More than three years ago, eight national and Oregon-based environmental nonprofits petitioned the federal Environmental Protection Agency to do something about nitrate-contaminated water in northeast Oregon.

Then, they waited.

On Thursday, EPA officials finally met with members of Food & Water Watch who first sent a petition to the EPA – along with Columbia Riverkeeper, Friends of Family Farmers, Humane Voters Oregon, WaterWatch of Oregon, Animal Legal Defense Fund, Center for Biological Diversity, the Center for Food Safety and private citizen Eileen Laramore – on Jan. 16, 2020.

The meeting Thursday was “long past overdue,” said Tyler Lobdell, a staff attorney for Food & Water Watch. Regional EPA officials, including Edward Kowlaski, deputy regional administrator, and Jeff KenKnight, water enforcement manager, met with group leaders in Boardman in Morrow County. More than 200 household wells in the county have tested above the EPA’s limit for nitrate in drinking water.

“What we’re asking of EPA is to start taking action, as requested in our petition for emergency intervention back in 2020,” Lobdell said.

In their petition, the groups asked that the EPA intervene under its emergency powers established in the Safe Drinking Water Act. This allows the agency to take “primacy” over state agencies and to regulate and enforce penalties against water polluters. It could also direct more staff and financial resources to delivering safe water to homes in need and installing specialized filters where needed.

The groups wrote in their petition that for more than 30 years the state had failed to stop nitrate pollution from farm fertilizers, animal manure and industrial wastewater from polluting an aquifer that thousands of people in Morrow and Umatilla counties depend on for drinking water.

“Oregon officials have effectively abandoned their responsibility to protect Oregon’s citizens,” they wrote in the 32-page document.

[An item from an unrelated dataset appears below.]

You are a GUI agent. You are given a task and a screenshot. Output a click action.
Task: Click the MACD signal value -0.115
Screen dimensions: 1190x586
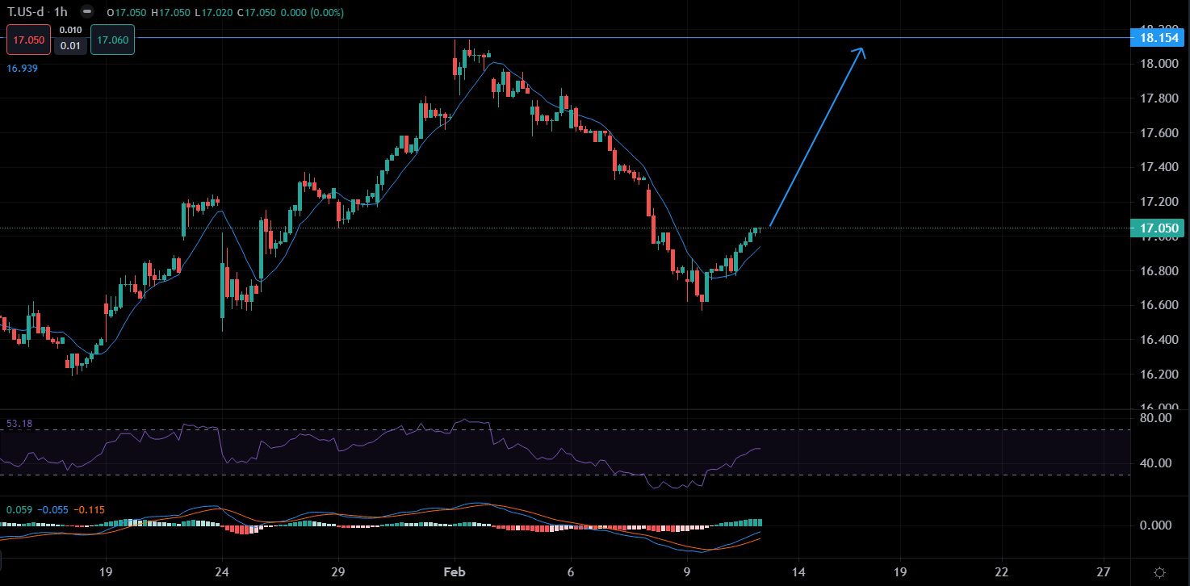pos(89,510)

Bill Dunbar, an EPA spokesman, said agency officials agreed to the meeting with the petitioners to listen to their concerns and because of their persistence.

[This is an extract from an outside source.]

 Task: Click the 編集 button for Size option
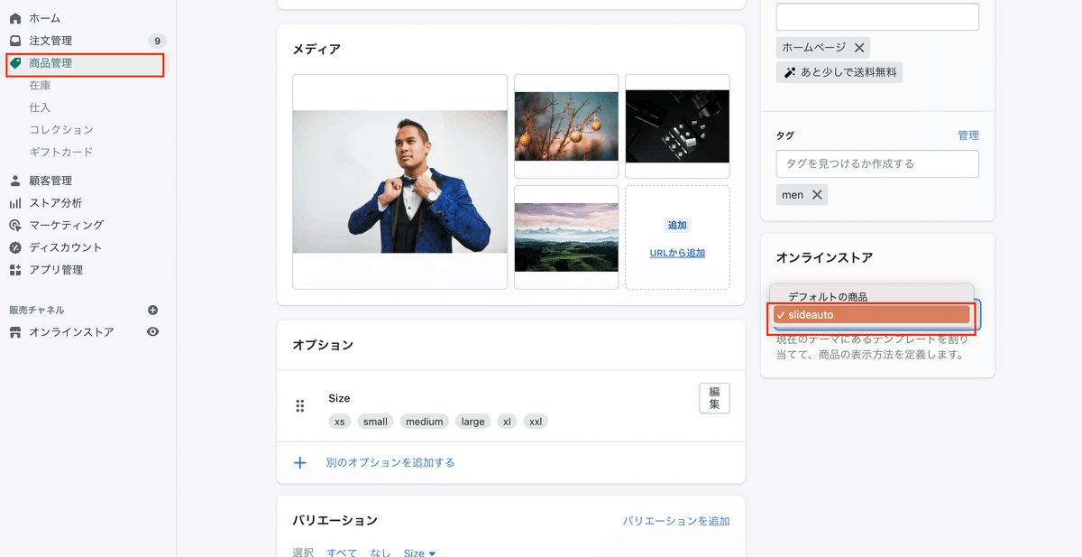(x=714, y=398)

“The petitioners have been banging the door for a meeting for a long time,” he said. “The goal is to listen. They wanted to talk.”

The EPA has met with leaders of state agencies quarterly since last fall to discuss their progress on getting people clean drinking water and holding polluters to account, but Lobdell said the state has been too slow, especially when it comes to getting information to people who might have contaminated wells.

“Unfortunately, the state really hasn’t met any of those expectations,” Lobdell said. “At this point we need the EPA to really ramp up its pressure on the state and accelerate what’s in motion.”

The Oregon Health Authority has only tested about 4% of the private domestic wells in Morrow and Umatilla Counties and provided 12 filters to households with high nitrate levels. There are 4,500 domestic wells providing what could be contaminated drinking and cooking water to households in the two counties.

Members of the community with contaminated drinking water and the nonprofit Oregon Rural Action also met with the petitioners and EPA Thursday. The agency previously met with community members and Oregon Rural Action leaders in March, including EPA’s regional leader, Casey Sixkiller.

Dunbar said EPA leaders don’t yet intend to intervene, but they will continue quarterly discussions with the state agencies involved in responding to the water contamination.

“We expect the EPA to do something,” Lobdell said. “Status quo is not something we’re going to accept.”

This story first appeared in the Oregon Capital Chronicle.

3 COMMENTS

  1. Federal government being able to take “primacy” over state and local government, is rarely (if ever) a good thing. I don’t think this is going to turn out the way everyone is imagining that it is…..

  2. It’s turning out just they way I thought it would. Years are passing when the water that people need every day has been polluted for the sake of corporate profit and nothing is being done about it. Looks like they are planning on some more years of the same. Something besides the water is stinky.